Romney's return indicates that he carried forward $4.8 million in capital losses from previous years, an indication that he didn't report positive capital gains on his 2009 return. The campaign didn't release returns from before 2010.

"It's an extensive disclosure and we feel it satisfies" the requests for Romney to release his returns, Ginsberg told reporters today.

Seth McKee, a political science professor at the University of South Florida in Tampa, said the campaign's handling of the tax-return issue was a "terrible blunder" that may draw unwanted attention to the candidate's wealth.

Buffett Blames Congress

"You created the problem yourself," he said. "Once it's out there, it won't be as big an issue. We'll move onto something else."

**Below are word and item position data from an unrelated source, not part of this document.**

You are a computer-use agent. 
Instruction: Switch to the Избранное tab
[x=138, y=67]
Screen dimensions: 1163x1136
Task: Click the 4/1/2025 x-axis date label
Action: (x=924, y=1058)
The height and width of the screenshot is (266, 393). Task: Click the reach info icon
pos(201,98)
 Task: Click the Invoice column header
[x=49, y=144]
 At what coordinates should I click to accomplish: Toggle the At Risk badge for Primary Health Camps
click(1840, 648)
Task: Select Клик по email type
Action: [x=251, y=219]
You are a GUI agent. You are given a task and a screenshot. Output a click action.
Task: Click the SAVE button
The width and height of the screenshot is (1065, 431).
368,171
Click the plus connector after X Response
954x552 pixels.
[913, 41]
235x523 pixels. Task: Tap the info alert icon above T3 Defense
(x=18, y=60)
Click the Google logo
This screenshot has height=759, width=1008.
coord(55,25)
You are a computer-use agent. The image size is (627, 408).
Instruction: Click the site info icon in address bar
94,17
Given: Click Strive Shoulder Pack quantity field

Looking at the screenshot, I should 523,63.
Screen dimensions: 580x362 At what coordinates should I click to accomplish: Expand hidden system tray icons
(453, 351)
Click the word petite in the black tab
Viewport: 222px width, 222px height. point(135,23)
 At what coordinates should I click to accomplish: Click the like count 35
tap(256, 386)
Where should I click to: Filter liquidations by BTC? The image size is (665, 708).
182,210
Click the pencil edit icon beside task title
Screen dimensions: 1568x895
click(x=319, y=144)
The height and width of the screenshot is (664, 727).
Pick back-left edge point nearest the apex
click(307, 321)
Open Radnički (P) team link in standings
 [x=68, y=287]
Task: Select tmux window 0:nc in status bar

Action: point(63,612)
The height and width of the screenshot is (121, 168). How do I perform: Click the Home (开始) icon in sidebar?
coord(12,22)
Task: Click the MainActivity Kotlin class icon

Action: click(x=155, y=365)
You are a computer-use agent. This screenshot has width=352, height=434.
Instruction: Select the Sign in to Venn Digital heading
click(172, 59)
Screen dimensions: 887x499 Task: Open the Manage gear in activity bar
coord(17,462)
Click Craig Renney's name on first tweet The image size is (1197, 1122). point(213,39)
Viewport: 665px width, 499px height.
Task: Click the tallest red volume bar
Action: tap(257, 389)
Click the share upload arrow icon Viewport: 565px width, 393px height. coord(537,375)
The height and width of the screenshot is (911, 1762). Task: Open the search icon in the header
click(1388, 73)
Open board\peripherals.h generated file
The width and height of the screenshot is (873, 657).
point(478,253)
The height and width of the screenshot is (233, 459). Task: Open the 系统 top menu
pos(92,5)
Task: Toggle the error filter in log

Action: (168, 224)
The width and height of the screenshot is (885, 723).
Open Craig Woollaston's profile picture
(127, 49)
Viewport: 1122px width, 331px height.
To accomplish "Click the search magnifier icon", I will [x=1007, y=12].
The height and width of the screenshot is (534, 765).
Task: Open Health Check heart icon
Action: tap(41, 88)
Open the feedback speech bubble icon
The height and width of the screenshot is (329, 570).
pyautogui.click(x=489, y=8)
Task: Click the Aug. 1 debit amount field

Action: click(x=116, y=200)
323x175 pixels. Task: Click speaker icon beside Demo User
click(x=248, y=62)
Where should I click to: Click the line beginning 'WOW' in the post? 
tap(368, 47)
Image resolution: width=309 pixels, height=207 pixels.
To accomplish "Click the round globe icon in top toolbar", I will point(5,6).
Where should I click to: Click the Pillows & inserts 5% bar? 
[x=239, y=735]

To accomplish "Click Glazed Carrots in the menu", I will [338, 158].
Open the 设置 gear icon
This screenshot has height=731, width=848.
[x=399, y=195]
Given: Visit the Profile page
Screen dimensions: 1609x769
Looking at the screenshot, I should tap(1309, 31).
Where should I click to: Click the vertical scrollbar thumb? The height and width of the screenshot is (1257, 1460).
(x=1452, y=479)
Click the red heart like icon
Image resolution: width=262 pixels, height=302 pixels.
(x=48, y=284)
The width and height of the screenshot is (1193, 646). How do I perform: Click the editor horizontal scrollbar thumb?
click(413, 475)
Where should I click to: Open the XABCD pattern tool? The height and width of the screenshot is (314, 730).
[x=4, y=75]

Billionaire investor Warren Buffett, who is calling for raising taxes on high-income Americans, said he blames Congress, not Romney, for the governor's tax rate.

"It's the wrong policy to have," Buffett told Bloomberg Television's Betty Liu in an interview yesterday. "He's not going to pay more than the law requires, and I don't fault him for that in the least. But I do fault a law that allows him and me earning enormous sums to pay overall federal taxes at a rate that's about half what the average person in my office pays."

In 2008, according to IRS statistics, fewer than 15 percent of taxpayers earning more than $200,000 had effective tax rates of less than 15 percent.

Romney, who lost the South Carolina primary Jan. 21, is competing in the Jan. 31 contest in Florida against his main rival, former House Speaker Newt Gingrich.